Professor Westad, also director of the LSE IDEAS foreign policy research center, insists there is not some grand overarching Africa strategy from the Chinese but that the relationship is driven by business.
"The Chinese business leaders I have spoken to believe there will be strong economic growth in Africa over the coming decades so to get involved for commercial reasons seems a very good idea.
"There isn't some clear Chinese State African policy. It is really about commercial development."
Kerry Brown, executive director of the China Studies Centre at Sydney University, believes Shambaugh's book says more about US' fears about China than it does about China's own issues.
"Throughout the book there lurks the shadowy sense that in the modern world, when we speak of China's dreams and hopes, we are also having to deal with American nightmares and fears," he argued in the Times Higher Education last month.
Brown believes when assessing China's influence in the world it is important to also take into account that the United States it has to deal with has changed since the terrorist attacks of Sept 11, 2001, and a Europe still dealing with the financial crisis.
"In that context, China has been as confused by how others have changed as it has been by the changes it has gone through itself."
Professor Shi at Renmin University reckons the financial crisis may be regarded as a historic turning point in 50 years because it was the beginning of US decline.

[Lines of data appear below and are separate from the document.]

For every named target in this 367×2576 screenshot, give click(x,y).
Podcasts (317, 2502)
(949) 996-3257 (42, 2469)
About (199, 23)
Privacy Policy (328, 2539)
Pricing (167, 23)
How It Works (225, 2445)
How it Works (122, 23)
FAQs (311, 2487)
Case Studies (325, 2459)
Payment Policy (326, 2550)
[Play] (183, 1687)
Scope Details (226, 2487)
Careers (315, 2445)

He insists, however, that we are not moving into an era where China will be a sole leader and have major influence over the rest of the world.
"I think we are going to move into a much more multi-polar world. China is not going to replace the United States as the dominant world power. The United States is going to experience relative decline but we are going to move into a much more multi-polar world where a number of countries have power and influence," he says.
Zhao, at the China Center for Contemporary World Studies, still believes the global institutions are still those that emerged in the aftermath of World War II and make it difficult for China to be a global leader.